§ WHAT IS NEEDED:
Transcribe only what runs from the line including "Instruction: Open the" through the last line of the entries, exactly as it appears.

*** DATA RECORDS Section Begins ***

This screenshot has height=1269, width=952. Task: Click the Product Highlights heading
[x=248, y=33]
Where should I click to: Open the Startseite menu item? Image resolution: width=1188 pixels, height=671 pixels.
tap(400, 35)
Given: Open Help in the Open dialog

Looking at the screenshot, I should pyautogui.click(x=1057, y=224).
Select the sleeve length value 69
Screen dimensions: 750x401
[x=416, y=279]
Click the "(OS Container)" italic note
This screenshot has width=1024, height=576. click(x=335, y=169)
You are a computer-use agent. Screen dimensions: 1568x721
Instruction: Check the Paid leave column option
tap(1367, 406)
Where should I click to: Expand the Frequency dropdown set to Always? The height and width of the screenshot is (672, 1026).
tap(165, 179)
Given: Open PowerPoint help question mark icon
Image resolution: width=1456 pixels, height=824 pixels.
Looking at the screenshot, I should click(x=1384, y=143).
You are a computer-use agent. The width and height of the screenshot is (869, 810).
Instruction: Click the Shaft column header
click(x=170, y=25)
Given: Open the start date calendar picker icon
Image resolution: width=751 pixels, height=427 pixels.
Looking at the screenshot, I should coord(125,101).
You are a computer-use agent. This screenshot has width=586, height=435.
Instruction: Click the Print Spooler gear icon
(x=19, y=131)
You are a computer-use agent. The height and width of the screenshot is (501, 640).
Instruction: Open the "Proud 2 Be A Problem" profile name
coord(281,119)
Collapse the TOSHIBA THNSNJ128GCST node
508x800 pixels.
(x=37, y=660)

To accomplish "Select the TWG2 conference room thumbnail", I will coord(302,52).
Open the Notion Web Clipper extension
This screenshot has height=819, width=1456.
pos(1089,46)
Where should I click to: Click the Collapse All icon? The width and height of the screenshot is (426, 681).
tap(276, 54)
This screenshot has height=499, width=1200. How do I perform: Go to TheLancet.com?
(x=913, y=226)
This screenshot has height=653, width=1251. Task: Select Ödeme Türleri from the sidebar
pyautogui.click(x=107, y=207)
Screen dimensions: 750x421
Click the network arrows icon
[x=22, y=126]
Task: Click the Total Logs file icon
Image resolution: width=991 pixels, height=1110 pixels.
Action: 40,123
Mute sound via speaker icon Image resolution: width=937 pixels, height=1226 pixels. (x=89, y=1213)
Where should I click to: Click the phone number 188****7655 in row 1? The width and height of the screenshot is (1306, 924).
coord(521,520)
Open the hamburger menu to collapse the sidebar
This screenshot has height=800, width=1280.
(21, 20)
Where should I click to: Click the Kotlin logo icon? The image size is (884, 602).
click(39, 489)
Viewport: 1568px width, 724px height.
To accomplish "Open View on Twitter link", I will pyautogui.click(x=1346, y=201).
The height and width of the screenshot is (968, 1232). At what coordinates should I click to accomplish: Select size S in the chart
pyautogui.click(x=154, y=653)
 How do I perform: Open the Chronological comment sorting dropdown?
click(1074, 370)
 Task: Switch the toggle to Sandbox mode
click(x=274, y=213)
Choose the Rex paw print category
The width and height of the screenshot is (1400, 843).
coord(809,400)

*** DATA RECORDS Section Ends ***

§ EXERCISE RESPONSE:
Instruction: Open the "Proud 2 Be A Problem" profile name
coord(281,119)
Collapse the TOSHIBA THNSNJ128GCST node
508x800 pixels.
(x=37, y=660)

To accomplish "Select the TWG2 conference room thumbnail", I will coord(302,52).
Open the Notion Web Clipper extension
This screenshot has height=819, width=1456.
pos(1089,46)
Where should I click to: Click the Collapse All icon? The width and height of the screenshot is (426, 681).
tap(276, 54)
This screenshot has height=499, width=1200. How do I perform: Go to TheLancet.com?
(x=913, y=226)
This screenshot has height=653, width=1251. Task: Select Ödeme Türleri from the sidebar
pyautogui.click(x=107, y=207)
Screen dimensions: 750x421
Click the network arrows icon
[x=22, y=126]
Task: Click the Total Logs file icon
Image resolution: width=991 pixels, height=1110 pixels.
Action: 40,123
Mute sound via speaker icon Image resolution: width=937 pixels, height=1226 pixels. (x=89, y=1213)
Where should I click to: Click the phone number 188****7655 in row 1? The width and height of the screenshot is (1306, 924).
coord(521,520)
Open the hamburger menu to collapse the sidebar
This screenshot has height=800, width=1280.
(21, 20)
Where should I click to: Click the Kotlin logo icon? The image size is (884, 602).
click(39, 489)
Viewport: 1568px width, 724px height.
To accomplish "Open View on Twitter link", I will pyautogui.click(x=1346, y=201).
The height and width of the screenshot is (968, 1232). At what coordinates should I click to accomplish: Select size S in the chart
pyautogui.click(x=154, y=653)
 How do I perform: Open the Chronological comment sorting dropdown?
click(1074, 370)
 Task: Switch the toggle to Sandbox mode
click(x=274, y=213)
Choose the Rex paw print category
The width and height of the screenshot is (1400, 843).
coord(809,400)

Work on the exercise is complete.